* **Work item**
In your answer, give each entry again exactly as it appears.

* **Stored data**
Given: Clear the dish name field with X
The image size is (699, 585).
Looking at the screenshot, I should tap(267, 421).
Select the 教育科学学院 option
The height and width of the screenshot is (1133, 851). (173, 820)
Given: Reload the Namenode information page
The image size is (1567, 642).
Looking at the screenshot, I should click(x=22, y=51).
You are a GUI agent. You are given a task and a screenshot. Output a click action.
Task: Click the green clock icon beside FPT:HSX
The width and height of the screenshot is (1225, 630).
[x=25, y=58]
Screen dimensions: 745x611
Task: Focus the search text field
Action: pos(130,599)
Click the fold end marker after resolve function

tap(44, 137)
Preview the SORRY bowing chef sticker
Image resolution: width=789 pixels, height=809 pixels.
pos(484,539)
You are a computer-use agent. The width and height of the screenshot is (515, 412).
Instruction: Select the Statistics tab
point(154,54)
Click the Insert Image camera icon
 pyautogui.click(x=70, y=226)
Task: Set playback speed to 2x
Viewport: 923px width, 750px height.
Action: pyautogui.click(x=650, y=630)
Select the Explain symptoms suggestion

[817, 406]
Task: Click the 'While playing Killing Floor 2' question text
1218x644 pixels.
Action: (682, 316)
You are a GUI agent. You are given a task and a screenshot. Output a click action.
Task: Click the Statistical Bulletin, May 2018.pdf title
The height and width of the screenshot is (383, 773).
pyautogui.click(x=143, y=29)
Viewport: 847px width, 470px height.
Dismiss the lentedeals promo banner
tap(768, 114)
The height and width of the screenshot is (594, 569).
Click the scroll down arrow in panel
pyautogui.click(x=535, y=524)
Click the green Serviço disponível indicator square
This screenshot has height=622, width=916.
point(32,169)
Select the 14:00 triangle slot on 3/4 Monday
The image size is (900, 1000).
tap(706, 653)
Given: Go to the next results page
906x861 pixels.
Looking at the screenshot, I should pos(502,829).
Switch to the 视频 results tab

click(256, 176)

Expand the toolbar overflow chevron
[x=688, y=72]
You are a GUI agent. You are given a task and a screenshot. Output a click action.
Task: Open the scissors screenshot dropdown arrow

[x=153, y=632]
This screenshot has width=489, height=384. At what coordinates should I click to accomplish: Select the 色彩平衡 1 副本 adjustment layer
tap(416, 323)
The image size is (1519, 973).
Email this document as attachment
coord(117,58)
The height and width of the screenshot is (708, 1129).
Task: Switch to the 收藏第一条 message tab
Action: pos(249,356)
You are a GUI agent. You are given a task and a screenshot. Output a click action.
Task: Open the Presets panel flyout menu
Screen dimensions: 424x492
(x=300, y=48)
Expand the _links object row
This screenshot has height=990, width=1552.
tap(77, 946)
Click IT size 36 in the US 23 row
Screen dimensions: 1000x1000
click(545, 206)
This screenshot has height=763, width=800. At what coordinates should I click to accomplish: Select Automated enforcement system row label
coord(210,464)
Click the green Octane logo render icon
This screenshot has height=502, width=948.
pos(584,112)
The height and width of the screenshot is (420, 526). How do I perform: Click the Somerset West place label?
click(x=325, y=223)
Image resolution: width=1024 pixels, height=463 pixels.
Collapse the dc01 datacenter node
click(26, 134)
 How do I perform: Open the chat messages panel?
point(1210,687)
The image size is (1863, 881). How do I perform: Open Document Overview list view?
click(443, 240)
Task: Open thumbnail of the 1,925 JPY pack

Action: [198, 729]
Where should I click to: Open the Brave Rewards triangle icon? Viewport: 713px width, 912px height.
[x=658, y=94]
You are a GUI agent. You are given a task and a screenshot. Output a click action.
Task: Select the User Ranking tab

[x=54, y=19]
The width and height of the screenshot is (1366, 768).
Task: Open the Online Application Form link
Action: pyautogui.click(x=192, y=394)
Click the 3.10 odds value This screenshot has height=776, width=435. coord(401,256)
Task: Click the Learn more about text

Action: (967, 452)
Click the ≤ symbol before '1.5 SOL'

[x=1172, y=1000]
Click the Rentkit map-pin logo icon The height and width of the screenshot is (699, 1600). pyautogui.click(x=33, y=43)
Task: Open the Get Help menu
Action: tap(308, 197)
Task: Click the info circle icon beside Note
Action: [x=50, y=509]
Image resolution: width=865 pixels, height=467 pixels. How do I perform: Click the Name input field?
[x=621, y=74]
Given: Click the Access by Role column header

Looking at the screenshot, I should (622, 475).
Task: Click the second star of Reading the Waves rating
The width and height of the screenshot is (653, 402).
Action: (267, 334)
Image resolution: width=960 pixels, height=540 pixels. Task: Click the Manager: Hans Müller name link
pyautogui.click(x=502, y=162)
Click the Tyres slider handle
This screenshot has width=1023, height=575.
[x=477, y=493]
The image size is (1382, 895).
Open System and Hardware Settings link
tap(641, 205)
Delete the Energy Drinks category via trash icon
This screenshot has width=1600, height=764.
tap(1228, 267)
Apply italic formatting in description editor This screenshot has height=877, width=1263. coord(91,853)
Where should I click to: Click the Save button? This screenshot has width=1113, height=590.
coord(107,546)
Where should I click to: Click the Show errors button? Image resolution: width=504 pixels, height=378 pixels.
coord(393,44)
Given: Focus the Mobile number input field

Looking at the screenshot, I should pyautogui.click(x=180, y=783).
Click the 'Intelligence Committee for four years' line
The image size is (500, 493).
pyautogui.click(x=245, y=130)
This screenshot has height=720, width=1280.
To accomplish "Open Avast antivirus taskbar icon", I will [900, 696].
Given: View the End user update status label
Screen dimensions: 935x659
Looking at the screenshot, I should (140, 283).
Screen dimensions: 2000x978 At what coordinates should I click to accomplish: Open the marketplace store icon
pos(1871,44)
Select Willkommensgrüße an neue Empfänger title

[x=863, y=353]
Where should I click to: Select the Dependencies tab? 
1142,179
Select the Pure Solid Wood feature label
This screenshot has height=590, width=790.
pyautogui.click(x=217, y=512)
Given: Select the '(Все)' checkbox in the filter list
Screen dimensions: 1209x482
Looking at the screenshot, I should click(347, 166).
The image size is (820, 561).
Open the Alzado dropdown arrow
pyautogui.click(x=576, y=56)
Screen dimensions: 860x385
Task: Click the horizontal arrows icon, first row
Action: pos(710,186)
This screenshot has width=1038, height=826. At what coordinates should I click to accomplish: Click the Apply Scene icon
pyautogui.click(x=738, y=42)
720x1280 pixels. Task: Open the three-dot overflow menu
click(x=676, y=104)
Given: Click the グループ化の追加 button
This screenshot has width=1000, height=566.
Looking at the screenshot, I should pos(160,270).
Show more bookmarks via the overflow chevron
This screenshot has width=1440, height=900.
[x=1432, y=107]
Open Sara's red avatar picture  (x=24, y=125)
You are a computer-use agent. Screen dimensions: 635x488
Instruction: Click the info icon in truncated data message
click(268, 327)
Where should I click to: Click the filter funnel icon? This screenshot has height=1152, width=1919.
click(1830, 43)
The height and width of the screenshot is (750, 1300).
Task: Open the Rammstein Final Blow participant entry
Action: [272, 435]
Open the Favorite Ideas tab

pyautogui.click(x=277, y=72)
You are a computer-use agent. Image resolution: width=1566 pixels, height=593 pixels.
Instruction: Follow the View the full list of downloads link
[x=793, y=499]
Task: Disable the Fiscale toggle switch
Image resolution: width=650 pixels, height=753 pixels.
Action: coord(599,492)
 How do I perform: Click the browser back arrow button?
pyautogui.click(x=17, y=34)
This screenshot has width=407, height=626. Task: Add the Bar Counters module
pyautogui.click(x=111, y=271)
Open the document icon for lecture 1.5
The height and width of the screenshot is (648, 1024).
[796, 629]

* **Output below**
Given: Clear the dish name field with X
The image size is (699, 585).
Looking at the screenshot, I should tap(267, 421).
Select the 教育科学学院 option
The height and width of the screenshot is (1133, 851). (173, 820)
Given: Reload the Namenode information page
The image size is (1567, 642).
Looking at the screenshot, I should click(x=22, y=51).
You are a GUI agent. You are given a task and a screenshot. Output a click action.
Task: Click the green clock icon beside FPT:HSX
The width and height of the screenshot is (1225, 630).
[x=25, y=58]
Screen dimensions: 745x611
Task: Focus the search text field
Action: pos(130,599)
Click the fold end marker after resolve function

tap(44, 137)
Preview the SORRY bowing chef sticker
Image resolution: width=789 pixels, height=809 pixels.
pos(484,539)
You are a computer-use agent. The width and height of the screenshot is (515, 412).
Instruction: Select the Statistics tab
point(154,54)
Click the Insert Image camera icon
 pyautogui.click(x=70, y=226)
Task: Set playback speed to 2x
Viewport: 923px width, 750px height.
Action: pyautogui.click(x=650, y=630)
Select the Explain symptoms suggestion

[817, 406]
Task: Click the 'While playing Killing Floor 2' question text
1218x644 pixels.
Action: (682, 316)
You are a GUI agent. You are given a task and a screenshot. Output a click action.
Task: Click the Statistical Bulletin, May 2018.pdf title
The height and width of the screenshot is (383, 773).
pyautogui.click(x=143, y=29)
Viewport: 847px width, 470px height.
Dismiss the lentedeals promo banner
tap(768, 114)
The height and width of the screenshot is (594, 569).
Click the scroll down arrow in panel
pyautogui.click(x=535, y=524)
Click the green Serviço disponível indicator square
This screenshot has height=622, width=916.
point(32,169)
Select the 14:00 triangle slot on 3/4 Monday
The image size is (900, 1000).
tap(706, 653)
Given: Go to the next results page
906x861 pixels.
Looking at the screenshot, I should pos(502,829).
Switch to the 视频 results tab

click(256, 176)

Expand the toolbar overflow chevron
[x=688, y=72]
You are a GUI agent. You are given a task and a screenshot. Output a click action.
Task: Open the scissors screenshot dropdown arrow

[x=153, y=632]
This screenshot has width=489, height=384. At what coordinates should I click to accomplish: Select the 色彩平衡 1 副本 adjustment layer
tap(416, 323)
The image size is (1519, 973).
Email this document as attachment
coord(117,58)
The height and width of the screenshot is (708, 1129).
Task: Switch to the 收藏第一条 message tab
Action: pos(249,356)
You are a GUI agent. You are given a task and a screenshot. Output a click action.
Task: Open the Presets panel flyout menu
Screen dimensions: 424x492
(x=300, y=48)
Expand the _links object row
This screenshot has height=990, width=1552.
tap(77, 946)
Click IT size 36 in the US 23 row
Screen dimensions: 1000x1000
click(545, 206)
This screenshot has height=763, width=800. At what coordinates should I click to accomplish: Select Automated enforcement system row label
coord(210,464)
Click the green Octane logo render icon
This screenshot has height=502, width=948.
pos(584,112)
The height and width of the screenshot is (420, 526). How do I perform: Click the Somerset West place label?
click(x=325, y=223)
Image resolution: width=1024 pixels, height=463 pixels.
Collapse the dc01 datacenter node
click(26, 134)
 How do I perform: Open the chat messages panel?
point(1210,687)
The image size is (1863, 881). How do I perform: Open Document Overview list view?
click(443, 240)
Task: Open thumbnail of the 1,925 JPY pack

Action: [198, 729]
Where should I click to: Open the Brave Rewards triangle icon? Viewport: 713px width, 912px height.
[x=658, y=94]
You are a GUI agent. You are given a task and a screenshot. Output a click action.
Task: Select the User Ranking tab

[x=54, y=19]
The width and height of the screenshot is (1366, 768).
Task: Open the Online Application Form link
Action: pyautogui.click(x=192, y=394)
Click the 3.10 odds value This screenshot has height=776, width=435. coord(401,256)
Task: Click the Learn more about text

Action: (967, 452)
Click the ≤ symbol before '1.5 SOL'

[x=1172, y=1000]
Click the Rentkit map-pin logo icon The height and width of the screenshot is (699, 1600). pyautogui.click(x=33, y=43)
Task: Open the Get Help menu
Action: tap(308, 197)
Task: Click the info circle icon beside Note
Action: [x=50, y=509]
Image resolution: width=865 pixels, height=467 pixels. How do I perform: Click the Name input field?
[x=621, y=74]
Given: Click the Access by Role column header

Looking at the screenshot, I should (622, 475).
Task: Click the second star of Reading the Waves rating
The width and height of the screenshot is (653, 402).
Action: (267, 334)
Image resolution: width=960 pixels, height=540 pixels. Task: Click the Manager: Hans Müller name link
pyautogui.click(x=502, y=162)
Click the Tyres slider handle
This screenshot has width=1023, height=575.
[x=477, y=493]
The image size is (1382, 895).
Open System and Hardware Settings link
tap(641, 205)
Delete the Energy Drinks category via trash icon
This screenshot has width=1600, height=764.
tap(1228, 267)
Apply italic formatting in description editor This screenshot has height=877, width=1263. coord(91,853)
Where should I click to: Click the Save button? This screenshot has width=1113, height=590.
coord(107,546)
Where should I click to: Click the Show errors button? Image resolution: width=504 pixels, height=378 pixels.
coord(393,44)
Given: Focus the Mobile number input field

Looking at the screenshot, I should pyautogui.click(x=180, y=783).
Click the 'Intelligence Committee for four years' line
The image size is (500, 493).
pyautogui.click(x=245, y=130)
This screenshot has height=720, width=1280.
To accomplish "Open Avast antivirus taskbar icon", I will [900, 696].
Given: View the End user update status label
Screen dimensions: 935x659
Looking at the screenshot, I should (140, 283).
Screen dimensions: 2000x978 At what coordinates should I click to accomplish: Open the marketplace store icon
pos(1871,44)
Select Willkommensgrüße an neue Empfänger title

[x=863, y=353]
Where should I click to: Select the Dependencies tab? 
1142,179
Select the Pure Solid Wood feature label
This screenshot has height=590, width=790.
pyautogui.click(x=217, y=512)
Given: Select the '(Все)' checkbox in the filter list
Screen dimensions: 1209x482
Looking at the screenshot, I should click(347, 166).
The image size is (820, 561).
Open the Alzado dropdown arrow
pyautogui.click(x=576, y=56)
Screen dimensions: 860x385
Task: Click the horizontal arrows icon, first row
Action: pos(710,186)
This screenshot has width=1038, height=826. At what coordinates should I click to accomplish: Click the Apply Scene icon
pyautogui.click(x=738, y=42)
720x1280 pixels. Task: Open the three-dot overflow menu
click(x=676, y=104)
Given: Click the グループ化の追加 button
This screenshot has width=1000, height=566.
Looking at the screenshot, I should pos(160,270).
Show more bookmarks via the overflow chevron
This screenshot has width=1440, height=900.
[x=1432, y=107]
Open Sara's red avatar picture  (x=24, y=125)
You are a computer-use agent. Screen dimensions: 635x488
Instruction: Click the info icon in truncated data message
click(268, 327)
Where should I click to: Click the filter funnel icon? This screenshot has height=1152, width=1919.
click(1830, 43)
The height and width of the screenshot is (750, 1300).
Task: Open the Rammstein Final Blow participant entry
Action: [272, 435]
Open the Favorite Ideas tab

pyautogui.click(x=277, y=72)
You are a computer-use agent. Image resolution: width=1566 pixels, height=593 pixels.
Instruction: Follow the View the full list of downloads link
[x=793, y=499]
Task: Disable the Fiscale toggle switch
Image resolution: width=650 pixels, height=753 pixels.
Action: coord(599,492)
 How do I perform: Click the browser back arrow button?
pyautogui.click(x=17, y=34)
This screenshot has width=407, height=626. Task: Add the Bar Counters module
pyautogui.click(x=111, y=271)
Open the document icon for lecture 1.5
The height and width of the screenshot is (648, 1024).
[796, 629]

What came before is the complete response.